To try to overcome toxicities and improve the activity of these mAbs, the authors developed bsAb assuming that to achieve therapeutic efficacy, bsAbs must not only bind CD40 on DCs but also promote CD40 activation and deliver agonistic signaling to these target cells. In fact, to be effective, potent CD40 agonists should promote CD40 multimerization, mimicking the trimeric CD40–CD40L interaction in the immune synapse.

The ability of CD40 mAbs to promote such CD40 trimerization may be dictated by their bivalent Fab CD40 binding and Fc-mediated crosslinking by Fcγ receptors (FcγRs) expressed in trans by other cells composing immune microenvironment. For this reason, the authors designed CD40/DC bsAbs to optimally address the challenges of both efficacy and toxicity. Using an Fc-bearing bsAb configuration, they engineered the antibody’s Fc to optimize the efficacy mediated through FcγR crosslinking, while dual Fab specificity provides the cell type selectivity to abrogate toxicity. Consequently, they describe a trifunctional antibody format that binds to FcγRIIB, CD40, and a DC marker as a drug platform to bypass the dose-limiting toxicity of CD40-targeted immunotherapy.

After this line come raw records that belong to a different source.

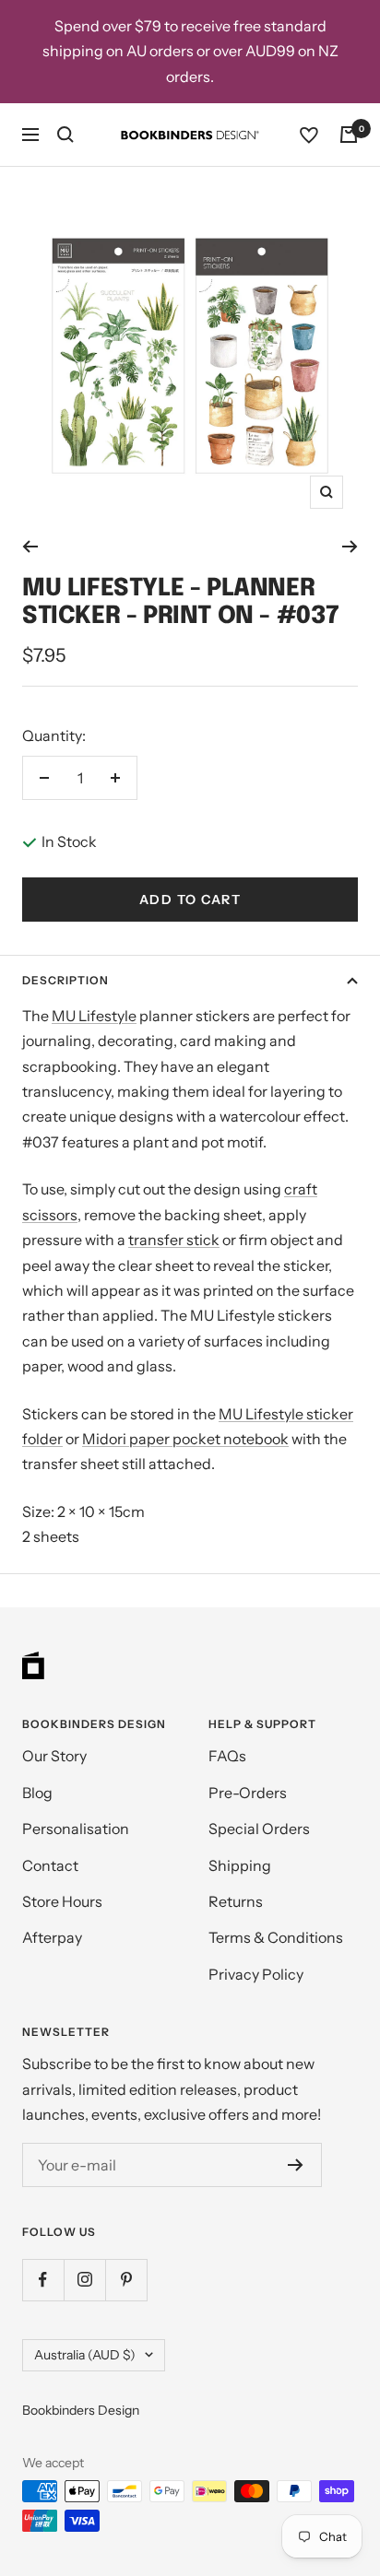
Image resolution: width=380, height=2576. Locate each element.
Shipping (239, 1865)
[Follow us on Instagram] (84, 2279)
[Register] (295, 2164)
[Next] (350, 546)
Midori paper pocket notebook (185, 1438)
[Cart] (348, 134)
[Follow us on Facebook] (43, 2279)
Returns (235, 1901)
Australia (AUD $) (85, 2355)
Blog (37, 1792)
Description (65, 980)
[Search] (65, 134)
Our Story (54, 1756)
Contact (50, 1865)
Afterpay (52, 1937)
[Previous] (30, 546)
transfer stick (174, 1239)
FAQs (227, 1756)
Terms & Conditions (275, 1937)
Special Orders (259, 1828)
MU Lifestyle (94, 1015)
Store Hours (62, 1901)
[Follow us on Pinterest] (126, 2279)
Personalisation (75, 1828)
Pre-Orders (247, 1792)
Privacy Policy (255, 1974)
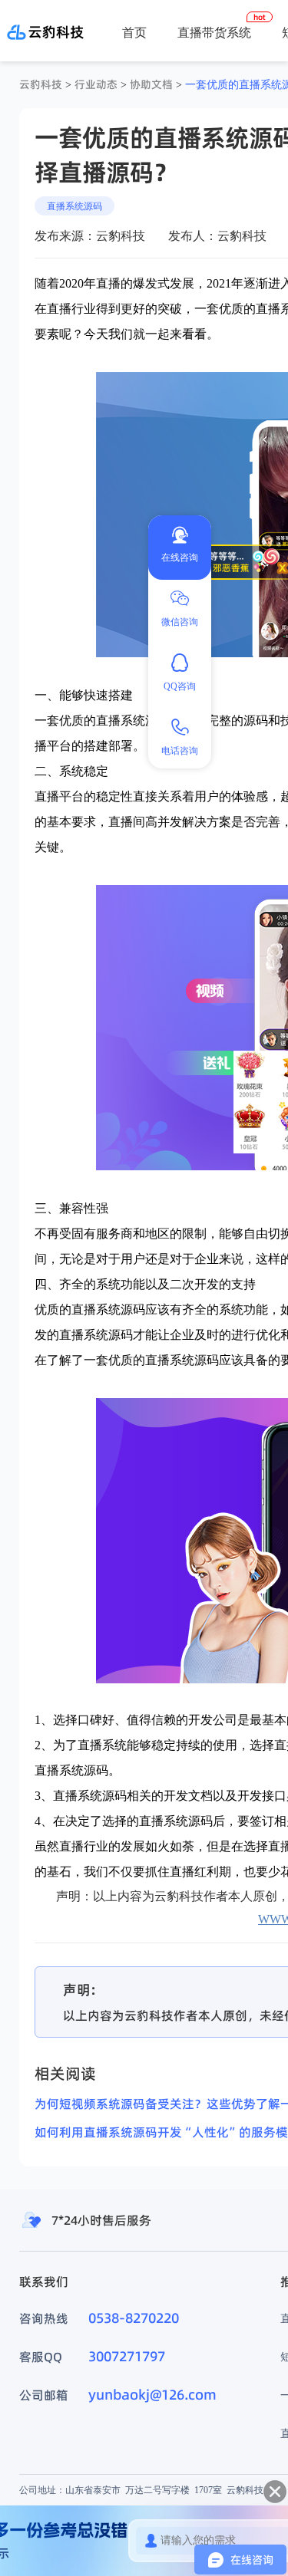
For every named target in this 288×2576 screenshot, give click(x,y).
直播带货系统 (214, 32)
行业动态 (96, 84)
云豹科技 (40, 84)
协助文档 (151, 84)
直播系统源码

According to this background, the authors designed bsAbs that target CD40 activation preferentially to DCs, by coupling the CD40 agonist arm with CD11c, DEC-205-, or CLEC9A-targeting arms. These bispecific reagents demonstrate a superior safety profile compared to their parental CD40 monospecific antibody while triggering potent antitumor activity.

In conclusion, the authors suggest that selective bispecific agonistic antibodies as a drug platform to bypass the dose-limiting toxicities of anti-CD40 and of additional types of agonistic antibodies be used for cancer immunotherapy. Further validation in clinical trial is warranted.